#### [你的任務]
1. 把模型優化文章中「生產環境的挑戰」這一段改寫成條列，保留每項挑戰的說明和優化目標。
2. 模型優化文章停在哪裡，就從那裡往下接著寫。

# CH08-10: 進階技巧與優化 (Advanced Techniques & Optimization)

---

## 📚 本節學習目標

1. 掌握**模型量化** (Quantization) 技術
2. 學習**推理加速**策略
3. 了解**模型壓縮**方法 (知識蒸餾)
4. 實作**批量推理**優化
5. 學習**生產環境部署**最佳實踐
6. 使用 **ONNX** 加速推理

---

## 🎯 為什麼需要優化？

### 生產環境的挑戰

| 挑戰 | 說明 | 優化目標 |
|------|------|----------|
| **推理速度慢** | BERT 系列模型參數量大 (110M+) | 減少延遲,提升吞吐量 |
| **記憶體占用高** | 單個模型可能需要 400MB+ RAM | 降低記憶體使用 |
| **成本高昂** | GPU 推理成本 >> CPU | 實現 CPU 高效推理 |
| **擴展性差** | 單 GPU 處理能力有限 | 提升並發處理能力 |

### 優化技術對比

| 技術 | 速度提升 | 模型大小減少 | 精度損失 | 難度 |
|------|---------|-------------|----------|------|
| **量化 (INT8)** | 2-4x | 4x | 微小 (~1%) | ⭐ 低 |
| **知識蒸餾** | 2-10x | 自定義 | 小 (2-5%) | ⭐⭐⭐ 高 |
| **剪枝 (Pruning)** | 1.5-3x | 2-3x | 中等 | ⭐⭐ 中 |
| **ONNX 轉換** | 1.5-2x | - | 無 | ⭐⭐ 中 |
| **批量推理** | 線性擴展 | - | 無 | ⭐ 低 |

---

## 🔧 環境準備

In [None]:
# Install optimization libraries
# !pip install transformers torch optimum[onnxruntime]
# !pip install onnx onnxruntime
# !pip install psutil py-cpuinfo

In [None]:
# Import libraries
import os
import time
import psutil
import numpy as np
import pandas as pd
import matplotlib.pyplot as plt
import seaborn as sns
import torch
from transformers import (
    AutoTokenizer,
    AutoModelForSequenceClassification,
    pipeline
)

#### [資料一覽]
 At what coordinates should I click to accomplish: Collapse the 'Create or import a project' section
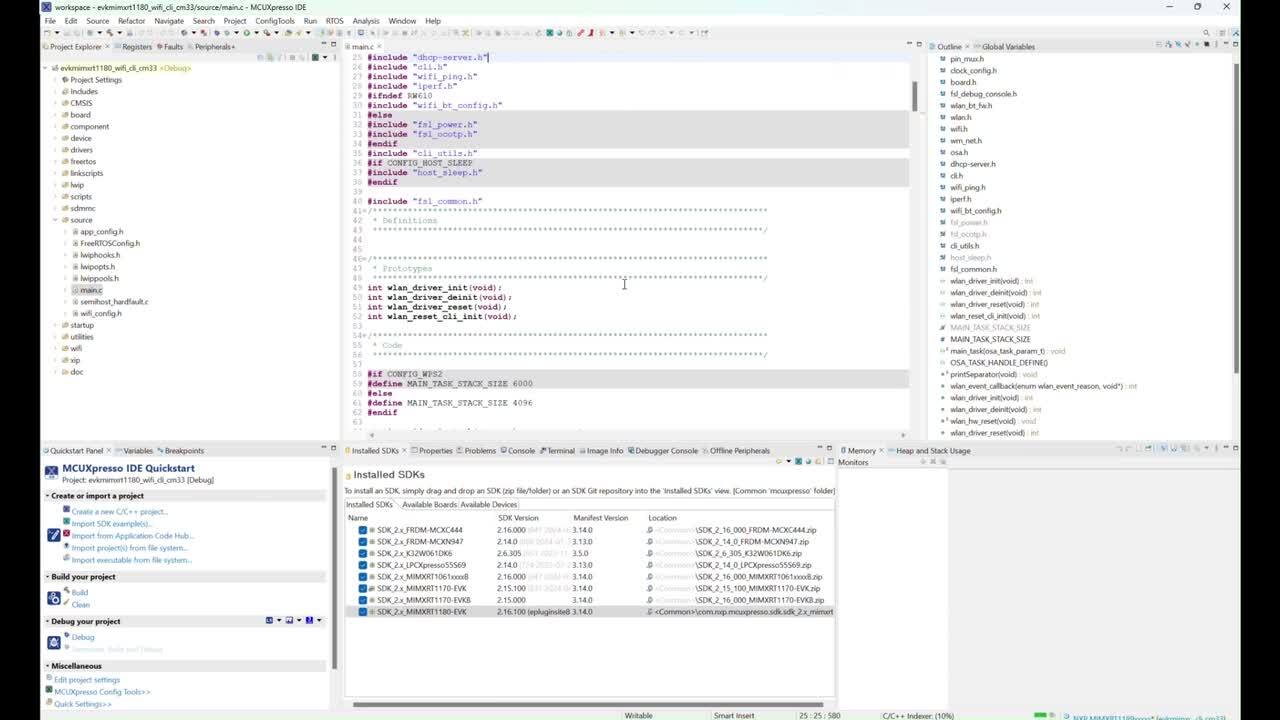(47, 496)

---

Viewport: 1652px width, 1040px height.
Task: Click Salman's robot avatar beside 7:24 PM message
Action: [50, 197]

#### [任務回答]
1.
- 推理速度慢：BERT 系列模型參數量大（110M 以上）。目標是減少延遲、提升吞吐量。
- 記憶體占用高：單個模型可能需要 400MB 以上的 RAM。目標是降低記憶體使用。
- 成本高昂：GPU 推理成本遠高於 CPU。目標是在 CPU 上做到高效推理。
- 擴展性差：單個 GPU 的處理能力有限。目標是提升並發處理能力。

2.
from pathlib import Path

# Set style
sns.set_style('whitegrid')
plt.rcParams['figure.figsize'] = (12, 6)

print("✅ Libraries imported successfully!")
print(f"PyTorch version: {torch.__version__}")
print(f"CUDA available: {torch.cuda.is_available()}")

---

## 📏 基準測試 (Baseline Benchmark)

### 建立性能測試工具

In [None]:
class ModelBenchmark:
    """
    Benchmark tool for model performance evaluation
    """
    def __init__(self):
        self.results = []
    
    @staticmethod
    def get_model_size_mb(model):
        """
        Calculate model size in MB
        """
        param_size = sum(p.nelement() * p.element_size() for p in model.parameters())
        buffer_size = sum(b.nelement() * b.element_size() for b in model.buffers())
        return (param_size + buffer_size) / 1024 / 1024
    
    @staticmethod
    def measure_inference_time(model, tokenizer, texts, warmup=5, iterations=50):
        """
        Measure average inference time
        Args:
            model: model to benchmark
            tokenizer: tokenizer
            texts: list of input texts
            warmup: number of warmup runs
            iterations: number of measurement iterations
        Returns:
            dict with timing statistics
        """
        # Warmup
        for _ in range(warmup):
            inputs = tokenizer(texts, return_tensors="pt", padding=True, truncation=True)
            with torch.no_grad():
                _ = model(**inputs)
        
        # Measure
        times = []
        for _ in range(iterations):
            inputs = tokenizer(texts, return_tensors="pt", padding=True, truncation=True)
            
            start = time.perf_counter()
            with torch.no_grad():
                _ = model(**inputs)
            end = time.perf_counter()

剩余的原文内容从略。